- GIVEN ENTRIES -
= Beginning of Section =

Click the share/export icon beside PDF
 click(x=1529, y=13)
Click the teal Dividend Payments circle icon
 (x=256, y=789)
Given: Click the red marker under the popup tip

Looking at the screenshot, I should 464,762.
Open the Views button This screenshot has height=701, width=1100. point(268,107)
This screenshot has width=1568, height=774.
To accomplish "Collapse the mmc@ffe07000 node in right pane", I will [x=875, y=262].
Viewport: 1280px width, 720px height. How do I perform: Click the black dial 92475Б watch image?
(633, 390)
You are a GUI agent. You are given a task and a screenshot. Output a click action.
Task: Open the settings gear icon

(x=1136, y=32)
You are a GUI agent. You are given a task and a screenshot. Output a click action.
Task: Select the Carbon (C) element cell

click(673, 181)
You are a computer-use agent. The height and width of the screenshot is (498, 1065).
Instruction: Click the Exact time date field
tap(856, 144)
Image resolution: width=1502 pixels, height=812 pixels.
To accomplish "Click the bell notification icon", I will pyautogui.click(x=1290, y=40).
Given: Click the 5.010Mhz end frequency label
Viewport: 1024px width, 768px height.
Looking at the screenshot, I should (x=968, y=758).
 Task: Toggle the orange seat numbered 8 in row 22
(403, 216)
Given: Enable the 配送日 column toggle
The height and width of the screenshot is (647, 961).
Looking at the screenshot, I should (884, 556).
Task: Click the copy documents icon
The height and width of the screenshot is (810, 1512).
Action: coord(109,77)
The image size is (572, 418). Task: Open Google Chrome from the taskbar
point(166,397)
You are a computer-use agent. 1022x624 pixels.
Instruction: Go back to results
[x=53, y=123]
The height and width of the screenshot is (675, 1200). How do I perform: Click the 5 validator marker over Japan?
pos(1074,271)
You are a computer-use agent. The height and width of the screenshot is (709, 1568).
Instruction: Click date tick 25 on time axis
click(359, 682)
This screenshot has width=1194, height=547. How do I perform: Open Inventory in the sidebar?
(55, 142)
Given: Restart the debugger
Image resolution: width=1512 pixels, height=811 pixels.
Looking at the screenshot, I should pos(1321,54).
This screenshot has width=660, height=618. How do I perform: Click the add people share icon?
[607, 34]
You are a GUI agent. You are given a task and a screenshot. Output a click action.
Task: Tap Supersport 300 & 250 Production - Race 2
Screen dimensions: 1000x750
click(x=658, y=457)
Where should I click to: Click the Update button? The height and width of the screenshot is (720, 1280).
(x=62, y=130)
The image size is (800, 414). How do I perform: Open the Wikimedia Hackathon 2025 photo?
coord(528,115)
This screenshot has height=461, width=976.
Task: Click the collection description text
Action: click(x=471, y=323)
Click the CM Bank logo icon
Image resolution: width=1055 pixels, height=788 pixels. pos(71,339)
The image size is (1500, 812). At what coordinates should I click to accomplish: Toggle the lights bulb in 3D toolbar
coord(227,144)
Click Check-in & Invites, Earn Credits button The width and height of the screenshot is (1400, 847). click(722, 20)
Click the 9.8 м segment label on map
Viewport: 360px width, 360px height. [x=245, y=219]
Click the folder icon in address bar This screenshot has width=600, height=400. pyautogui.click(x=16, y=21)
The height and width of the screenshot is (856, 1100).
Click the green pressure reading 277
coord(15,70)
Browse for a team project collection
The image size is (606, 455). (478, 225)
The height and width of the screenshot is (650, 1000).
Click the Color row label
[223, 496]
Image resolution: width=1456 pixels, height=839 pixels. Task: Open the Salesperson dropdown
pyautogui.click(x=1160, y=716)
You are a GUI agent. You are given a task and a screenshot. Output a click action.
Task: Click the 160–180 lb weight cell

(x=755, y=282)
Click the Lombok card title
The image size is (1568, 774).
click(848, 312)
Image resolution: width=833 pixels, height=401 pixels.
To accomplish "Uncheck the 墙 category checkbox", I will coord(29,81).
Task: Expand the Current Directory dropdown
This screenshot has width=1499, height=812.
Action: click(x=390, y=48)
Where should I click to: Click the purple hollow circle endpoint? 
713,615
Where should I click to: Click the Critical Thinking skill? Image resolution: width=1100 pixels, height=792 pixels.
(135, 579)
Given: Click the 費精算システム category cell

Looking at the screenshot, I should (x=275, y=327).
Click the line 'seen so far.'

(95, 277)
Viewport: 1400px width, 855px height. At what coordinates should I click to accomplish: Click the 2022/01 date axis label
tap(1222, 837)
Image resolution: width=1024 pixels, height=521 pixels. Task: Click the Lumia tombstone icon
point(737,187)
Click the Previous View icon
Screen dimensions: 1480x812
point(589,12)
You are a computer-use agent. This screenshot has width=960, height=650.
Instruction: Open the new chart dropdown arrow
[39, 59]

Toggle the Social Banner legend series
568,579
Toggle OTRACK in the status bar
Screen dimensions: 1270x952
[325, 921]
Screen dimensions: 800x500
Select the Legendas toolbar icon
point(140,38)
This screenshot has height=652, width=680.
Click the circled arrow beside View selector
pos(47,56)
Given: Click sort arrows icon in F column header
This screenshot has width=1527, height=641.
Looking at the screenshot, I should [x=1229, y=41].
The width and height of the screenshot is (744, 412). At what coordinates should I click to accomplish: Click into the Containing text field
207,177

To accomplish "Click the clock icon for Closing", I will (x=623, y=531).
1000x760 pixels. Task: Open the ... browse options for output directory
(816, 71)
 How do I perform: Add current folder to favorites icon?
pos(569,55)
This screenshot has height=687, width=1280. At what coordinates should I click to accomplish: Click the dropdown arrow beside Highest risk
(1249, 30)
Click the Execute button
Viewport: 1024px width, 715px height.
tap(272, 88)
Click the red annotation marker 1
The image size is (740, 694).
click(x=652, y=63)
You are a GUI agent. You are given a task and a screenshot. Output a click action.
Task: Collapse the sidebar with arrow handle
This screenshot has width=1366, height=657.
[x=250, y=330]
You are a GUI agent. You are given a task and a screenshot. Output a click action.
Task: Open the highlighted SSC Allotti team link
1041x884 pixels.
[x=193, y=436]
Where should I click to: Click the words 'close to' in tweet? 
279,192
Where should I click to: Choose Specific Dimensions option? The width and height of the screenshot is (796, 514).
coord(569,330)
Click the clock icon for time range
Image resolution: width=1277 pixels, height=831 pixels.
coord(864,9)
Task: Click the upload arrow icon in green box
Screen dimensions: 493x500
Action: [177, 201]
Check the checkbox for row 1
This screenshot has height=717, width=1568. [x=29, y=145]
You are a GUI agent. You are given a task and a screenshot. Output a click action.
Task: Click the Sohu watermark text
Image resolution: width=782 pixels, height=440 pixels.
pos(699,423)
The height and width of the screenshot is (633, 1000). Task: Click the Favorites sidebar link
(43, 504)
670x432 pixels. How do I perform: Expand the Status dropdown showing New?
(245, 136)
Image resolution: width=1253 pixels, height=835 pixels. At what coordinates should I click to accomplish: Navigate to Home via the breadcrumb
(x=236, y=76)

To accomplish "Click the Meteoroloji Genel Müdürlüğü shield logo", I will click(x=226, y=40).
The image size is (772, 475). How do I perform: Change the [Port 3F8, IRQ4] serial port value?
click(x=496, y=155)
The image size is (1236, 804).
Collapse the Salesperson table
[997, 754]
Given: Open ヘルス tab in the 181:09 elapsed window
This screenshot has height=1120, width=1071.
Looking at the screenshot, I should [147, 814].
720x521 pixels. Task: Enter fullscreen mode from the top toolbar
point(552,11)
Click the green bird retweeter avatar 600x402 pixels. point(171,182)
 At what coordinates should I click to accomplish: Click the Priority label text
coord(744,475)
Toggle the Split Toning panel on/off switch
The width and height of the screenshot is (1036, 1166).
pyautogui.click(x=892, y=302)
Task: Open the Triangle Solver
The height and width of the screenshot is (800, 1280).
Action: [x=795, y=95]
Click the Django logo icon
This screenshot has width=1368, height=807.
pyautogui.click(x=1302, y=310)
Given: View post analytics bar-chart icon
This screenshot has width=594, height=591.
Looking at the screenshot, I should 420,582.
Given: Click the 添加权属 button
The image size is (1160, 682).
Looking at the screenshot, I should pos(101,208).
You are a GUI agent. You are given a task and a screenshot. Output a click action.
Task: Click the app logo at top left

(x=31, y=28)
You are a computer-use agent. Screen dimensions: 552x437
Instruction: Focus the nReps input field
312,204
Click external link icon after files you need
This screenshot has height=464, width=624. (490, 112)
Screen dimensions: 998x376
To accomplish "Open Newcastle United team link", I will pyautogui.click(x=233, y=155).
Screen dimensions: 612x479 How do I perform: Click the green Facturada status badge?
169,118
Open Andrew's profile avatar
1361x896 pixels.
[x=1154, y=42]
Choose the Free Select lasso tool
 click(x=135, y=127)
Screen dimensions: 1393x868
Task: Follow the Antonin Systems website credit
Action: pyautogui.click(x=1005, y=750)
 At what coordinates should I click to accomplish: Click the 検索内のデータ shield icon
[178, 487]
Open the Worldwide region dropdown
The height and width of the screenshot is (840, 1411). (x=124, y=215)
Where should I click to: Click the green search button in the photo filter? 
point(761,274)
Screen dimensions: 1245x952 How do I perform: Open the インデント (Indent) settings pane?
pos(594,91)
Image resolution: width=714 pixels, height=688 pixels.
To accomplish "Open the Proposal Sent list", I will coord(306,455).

= End of Section =

- WORK TO COMPLETE -
All lines from the one containing "Instruction: Focus the nReps input field" through the end of the data, and no others, are to be given again word for word.

- ANSWER BOX -
Instruction: Focus the nReps input field
312,204
Click external link icon after files you need
This screenshot has height=464, width=624. (490, 112)
Screen dimensions: 998x376
To accomplish "Open Newcastle United team link", I will pyautogui.click(x=233, y=155).
Screen dimensions: 612x479 How do I perform: Click the green Facturada status badge?
169,118
Open Andrew's profile avatar
1361x896 pixels.
[x=1154, y=42]
Choose the Free Select lasso tool
 click(x=135, y=127)
Screen dimensions: 1393x868
Task: Follow the Antonin Systems website credit
Action: pyautogui.click(x=1005, y=750)
 At what coordinates should I click to accomplish: Click the 検索内のデータ shield icon
[178, 487]
Open the Worldwide region dropdown
The height and width of the screenshot is (840, 1411). (x=124, y=215)
Where should I click to: Click the green search button in the photo filter? 
point(761,274)
Screen dimensions: 1245x952 How do I perform: Open the インデント (Indent) settings pane?
pos(594,91)
Image resolution: width=714 pixels, height=688 pixels.
To accomplish "Open the Proposal Sent list", I will coord(306,455).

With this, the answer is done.